**TUJUAN**.
Kutip persis bagian teks tentang pungli di pengadilan, mulai dari "Harapan Ombudsman agar" dan terus sampai "Melaporkan Adanya Pungli)".

**TEKS YANG DIBERIKAN**.
Kecenderungan peningkatan jumlah laporan terus terjadi sampai awal tahun 2016 kemarin. Per April yang lalu, misalnya, aduan masyarakat di sektor peradilan yang masuk kantong pengaduan Ombudsman telah mencapai 116 laporan. Jumlah itu diprediksi akan terus bertambah sejalan dengan kebijakan Presiden Joko Widodo yang membentuk tim Satgas Pemberantasan Pungli (Saber Pungli) beberapa waktu lalu.

“Jadi pada bulan April itu (2016), kami rilis hasil blusukan kami yang meliputi 8 pengadilan negeri. Kami kerahkan 30 asisten untuk ‘ngeroyok’ ini pengadilan, mulai dari Surabaya hingga Bogor,” katanya menjelaskan.

Dikatakan Adrianus, pungli yang terjadi di pengadilan sebetulnya merupakan bagian kecil dari siklus tindakan maladministrasi dari sebuah pelayanan kepada masyarakat. Buktinya, bentuk maladministrasi yang dilaporkan masyarakat kebanyakan seperti pelayanan berlarut terkait pengiriman berkas perkara, keterlambatan pemberian salinan putusan, ketidakjelasan informasi jadwal sidang, hingga pelaksanaan eksekusi putusan pengadilan.

Dalam laporannya kepada Mahkamah Agung (MA), Ombdusman sebetulnya berharap agar MA tidak mencopot oknum aparatur peradilan yang memungut pungli secara langsung kepada masyarakat. Sayangnya, MA nyatanya mencopot dan memberhentikan mereka setelah melihat laporan dari Ombdusman.

Harapan Ombudsman agar MA tak mencopot para pelaku tersebut bukan berarti oknum tersebut tidak pantas diberikan sanksi, melainkan Ombudsman berharap MA bisa menyentuh oknum dengan jabatan yang lebih tinggi yang mungkin belum tersentuh selama ini. (Baca Juga: 3 Saluran Bagi Masyarakat untuk Melaporkan Adanya Pungli)

“Ada 8 orang, padahal orang bawah, yang (level) Kasi, pangkat-pangkat rendah yang sudah mau pensiun juga, dicopot-copotin semua. Padahal itu ga ada gunanya, itu hanya puncak gunung es. Dan, mereka memang hanya mampu ngajak, misalnya kita mau daftar perceraian, ‘saya percepat dek’, hanya begitu, hanya mempercepat atau hanya nanti saya ketikin, jadi memang hanya level-level kerek. Yang saya yakin, pada bentuk yang lain, yang lebih tinggi, misalnya putusan hakim, itu ada lagi orang yang main dan bayarannya juga beda. Jadi, kapan yang ini disentuh. Mystery shopper yang ini, ga mampu mencegah ini, susah kan,” tutur Adrianus.

Dimintai tanggapannya, Juru Bicara MA, Suhadi mengatakan bahwa MA telah meneruskan rekomendasi Ombudsman terkait hasil penelusuran mystery shopper tersebut. Ia juga membenarkan bahwa sebagian dari oknum yang dilaporkan itu juga telah dijatuhkan hukuman oleh Badan Pengawas (Bawas) MA seperti pencopotan dan pemberhentian sesuai dengan kesalahan masing-masing.

Baris-baris dari sebuah kumpulan data:
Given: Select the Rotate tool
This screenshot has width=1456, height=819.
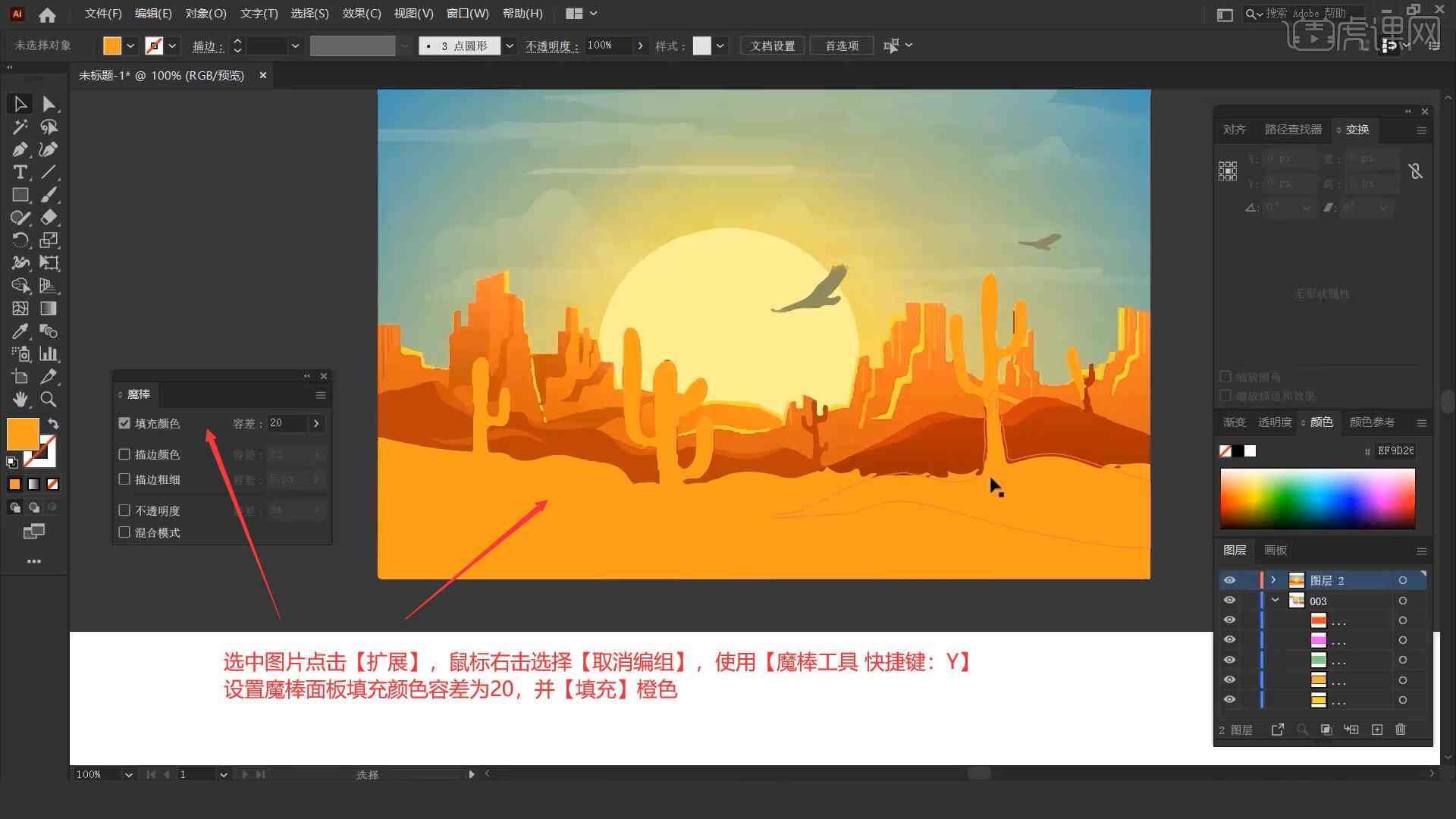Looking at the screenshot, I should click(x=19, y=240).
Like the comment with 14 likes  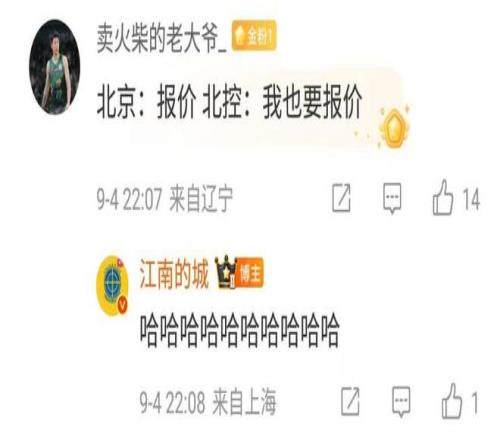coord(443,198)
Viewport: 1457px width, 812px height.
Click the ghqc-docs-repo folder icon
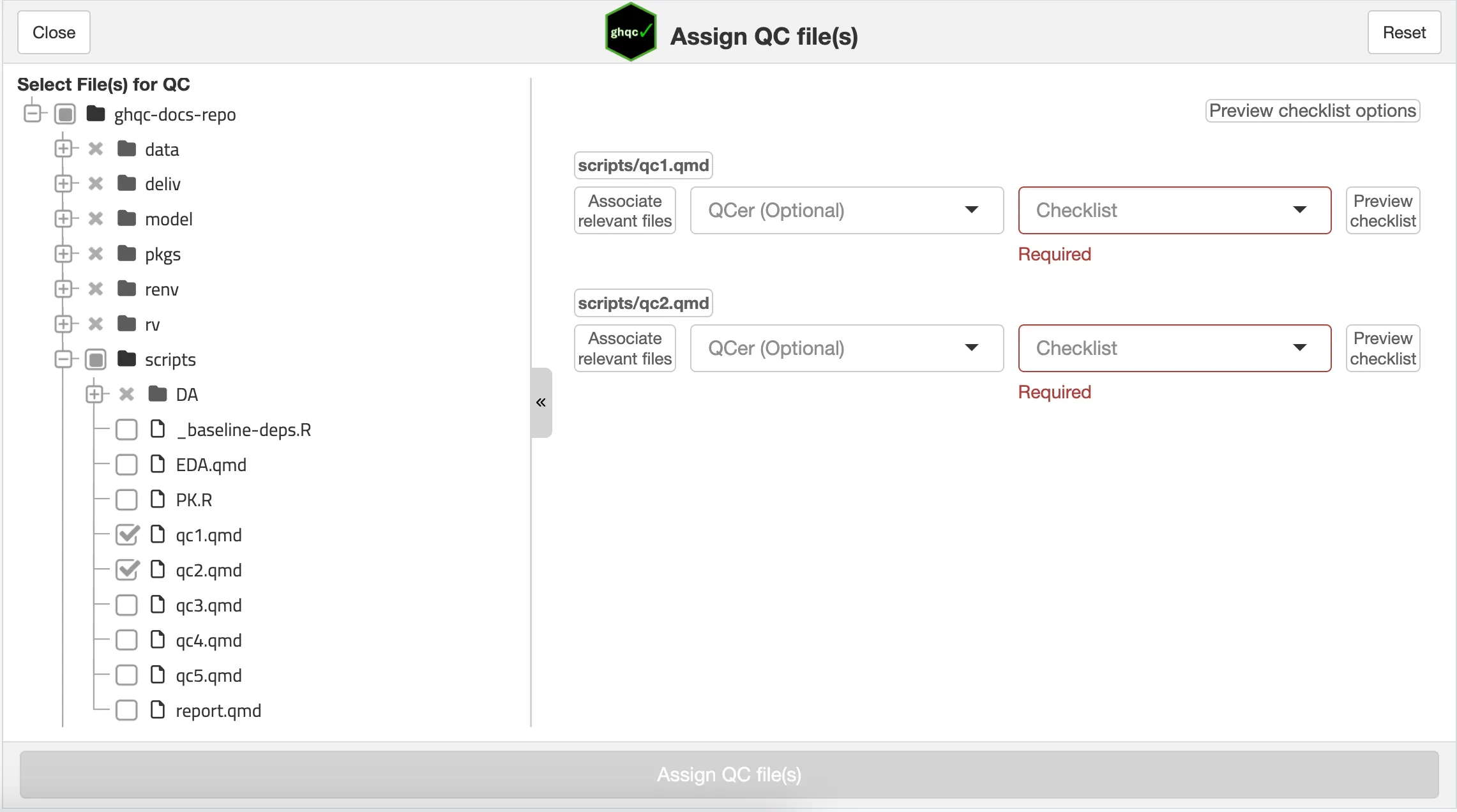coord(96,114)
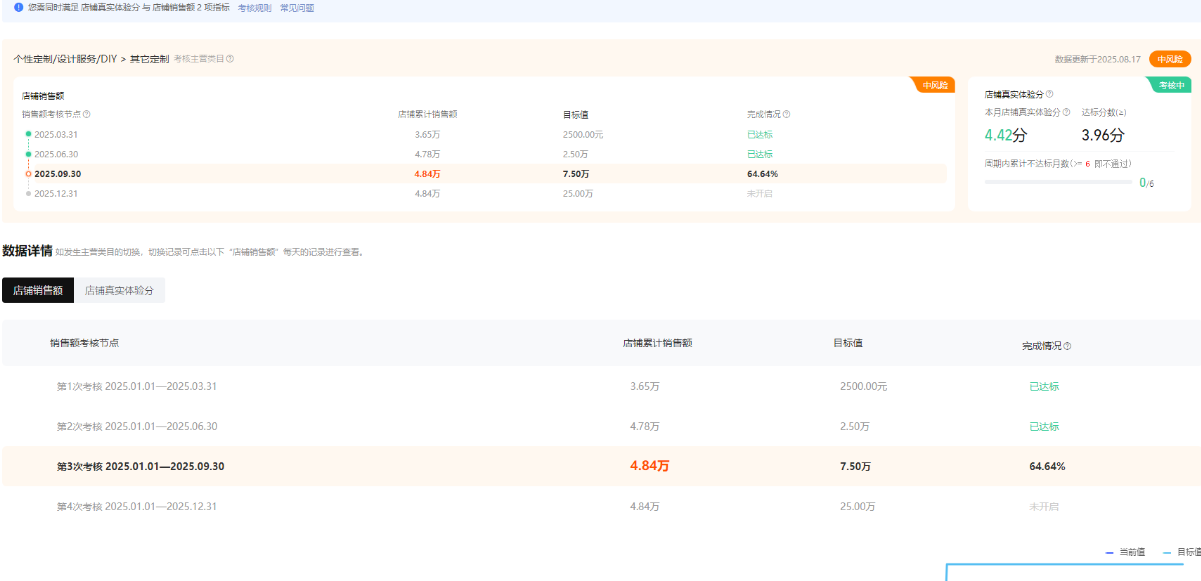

**CARA PENYELESAIAN**.
Harapan Ombudsman agar MA tak mencopot para pelaku tersebut bukan berarti oknum tersebut tidak pantas diberikan sanksi, melainkan Ombudsman berharap MA bisa menyentuh oknum dengan jabatan yang lebih tinggi yang mungkin belum tersentuh selama ini. (Baca Juga: 3 Saluran Bagi Masyarakat untuk Melaporkan Adanya Pungli)